**Provided text**
-=-=-=-=-

She has free range of 5 acres to browse on with lots of new weed growth, yupon brush, new fallen oak leafs, and plenty of blackberry bushes all over the place

She just de-weeded my 50x50 garden this past weekend with plenty of new blackberry growth

She was wormed with Moxidectin (Quest) the day she freshened

CDT shot 30 days before freshening, and regular wormings

She better not have CAE as she came from a clean herd and is not around other goats, except for negative tested does that came after her and my buck.

I know I'm forgetting something, but that is what I can come up with off the top of my head =/ She was HUGE before giving birth, but has lost a lot of that since freshening. I'm thinking of upping her feed on the stand to just about whatever she will eat during that time. Her babies are quite healthy but not huge.... picture below...Oh, one thing I did forget, you can see the mineral and baking soda feeders in the barn behind the kids. They are kept cleaned out and full. I change the minerals and soda every 2 weeks and wash the feeders.

Babies 3 days old:



Uploaded with ImageShack.us


----------



## tlcnubians (Jan 21, 2011)

Hi Suzie - 85 VVEE means her dam was linear appraised and received an overall score of 85 out of 100 with Very Good General Appearance; Very Good Dairy Character; Excellent Body Capacity and Excellent Mammary. It really doesn't say whether she milks or not, or how much she might produce. If she's nursing her kids you will probably not get a lot of milk out of her. If you were to bottle raise the kids, she might give up after a day or so and let you have all the milk that she thinks she needs to be saving for the kids. If she is a second freshener, I would expect her to milk at least between 1-2 quarts of milk in the morning and 1-2 quarts more at night when she's not feeding her kids, and for me that would really be on the "you'll be leaving if you don't pick up the pace" end of the scale. Our second fresheners average 8-10 lbs per day by the time they've been in milk for a week, but we do not dam raise our kids.

As far as feeding her, and I know you probably won't be able to get this right now, but at some point you might want to try and purchase some hybrid sudan (haygrazer) hay instead of the coastal bermuda. Our goats like to use coastal for bedding, not eating. The milk records we have owe a lot to our goats' consumption of sorghum hay known as hybrid sudan or haygrazer. Lucille may be able to give you the names of people who sell it in the Waller area. I'm also not a big fan of alfalfa pellets, even though I know a lot of people feed them to their goats. When we feel the need for alfalfa, we feed alfalfa hay. Otherwise our does are fed approximately four pounds a day of a mixture of an 18% lactation pellet, beet pulp shreds, Horse & Mule sweet feed and crimped oats (equal parts of each). Twice each day they eat about one pound of the mixture while they're being milked, and another pound each with the herd after milking. All this is purchased at Producer's Co-Op in Bryan, probably less than a half-hour drive from where you live.

What are this doe's bloodlines? The kids look well nourished. Do they seem to spend a lot of time trying to nurse the doe? Do they cry like they're hungry? 

Caroline


----------



## mamatomany (Aug 7, 2008)

Call me crazy, but she looks a little uneven to me? Have you had her milk tested?


----------



## Qz Sioux (Feb 21, 2009)

-=-=-=-=-

**Work to be completed**
Carry on the goat forum thread from its final line. The listing that comes next has nothing to do with this.

-=-=-=-=-

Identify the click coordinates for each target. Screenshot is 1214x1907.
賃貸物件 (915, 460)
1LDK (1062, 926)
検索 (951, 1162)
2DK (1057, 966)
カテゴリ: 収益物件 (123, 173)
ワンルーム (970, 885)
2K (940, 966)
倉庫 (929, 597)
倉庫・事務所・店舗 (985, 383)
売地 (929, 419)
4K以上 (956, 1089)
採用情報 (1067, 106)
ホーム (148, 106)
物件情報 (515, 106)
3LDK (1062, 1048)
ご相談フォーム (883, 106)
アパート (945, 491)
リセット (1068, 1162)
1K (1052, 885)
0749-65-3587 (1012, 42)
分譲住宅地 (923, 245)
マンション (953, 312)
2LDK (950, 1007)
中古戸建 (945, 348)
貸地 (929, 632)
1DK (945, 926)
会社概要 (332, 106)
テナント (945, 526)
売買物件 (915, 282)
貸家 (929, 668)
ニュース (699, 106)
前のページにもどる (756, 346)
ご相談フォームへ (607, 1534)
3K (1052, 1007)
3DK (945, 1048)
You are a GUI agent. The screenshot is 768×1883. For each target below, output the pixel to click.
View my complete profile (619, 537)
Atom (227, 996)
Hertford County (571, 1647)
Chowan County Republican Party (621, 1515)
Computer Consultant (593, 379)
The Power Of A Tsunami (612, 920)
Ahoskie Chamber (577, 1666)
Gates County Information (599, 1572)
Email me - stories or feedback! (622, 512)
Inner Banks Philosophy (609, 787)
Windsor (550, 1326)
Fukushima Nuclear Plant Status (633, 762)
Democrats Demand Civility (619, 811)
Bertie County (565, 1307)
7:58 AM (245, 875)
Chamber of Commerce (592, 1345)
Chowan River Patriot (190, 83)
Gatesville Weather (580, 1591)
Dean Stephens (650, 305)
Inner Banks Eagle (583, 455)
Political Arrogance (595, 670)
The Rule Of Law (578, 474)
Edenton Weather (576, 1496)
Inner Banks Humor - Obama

-=-=-=-=-

**Result for this exercise**
Caroline, like I said, Ray said her dam was a great producer. I bottle raised the doe and buck, and the day I brought them home I joined this board. I read everything I could and did just as Vicki said. I wanted the best for these goats. I wanted Nubians forever and when I was blessed in getting them, I wasn't going to do them wrong.

Saada (Sp?) is in both the bloodlines. Our house burned down just after I got the goats, and I have to say, registration was not even thought about until she freshened last year. I can get papers, however, I can't read the darn tatoo in her ear! We have tried everything to try to get it, but have had no luck. We tried the flashlight behind the ear (in the daytime and again at dark) I have tried a magnifying glass, still cannot get the number. Anyway, I know that Saada was in the bloodlines of both this doe and the buck she was bred to. As I said, Ray said this doe's dam was producing 10 pounds daily at 2 weeks fresh. This doe was a second freshening doe.

I buy my feed from Producer's in Bryan as they are a kind of "one stop shop" on most of the stuff I need. I also use Tractor supply for immediate things like syringes and buckets and such. Alfalfa hay here is so high in price and you never know what you will get. I just did as Vicki suggested and feed the pellets.

I won't cull this doe. She means too much to me and we are quite bonded (she comes in my house :blush regularly). I would love to be able to get milk from her, but if she continues to give me good kids, then there is no reason to get rid of her. I won't know how well her doelings will produce until next year, but I'm getting a new buck from Lucille that will be bred to all of my does, except the ND who will be bred to a registered MiniMancha that I will be bringing home soon. 

I am at a loss though since my son and I (who are the only ones that REALLY want goat milk) can't seem to get any. I don't know if I need to try to save up and buy a doe in milk or try another breed. I just like the Nubians due to their long ears, sweet personality and milk fat content. I have to say though, the LaMancha's are quite cute with no ears, just not sure about their personality or milk production.

The kids don't nurse all the time. They nurse like "normal" kids and they don't seem to be hungry. The only thing disappointing to me about these does is that I don't feel their ears are long enough =/ But they are lovebugs and are not shy of me at all. I have considered bottling them, but if she doesn't produce, or give ME any milk, then what? I don't want her to dry up before these kids can get weaned.


----------



## Qz Sioux (Feb 21, 2009)

mamatomany said:


> Call me crazy, but she looks a little uneven to me? Have you had her milk tested?


Yeah, she is...only because I tried to get some out of her on that one side before I took the picture.


----------



## tlcnubians (Jan 21, 2011)

She may be saving most of her milk for her kids. Once she raises them, then she may give you enough for household use. If you want her milk before the kids are 12 weeks old, you can pull the kids and raise them on whole cow's milk.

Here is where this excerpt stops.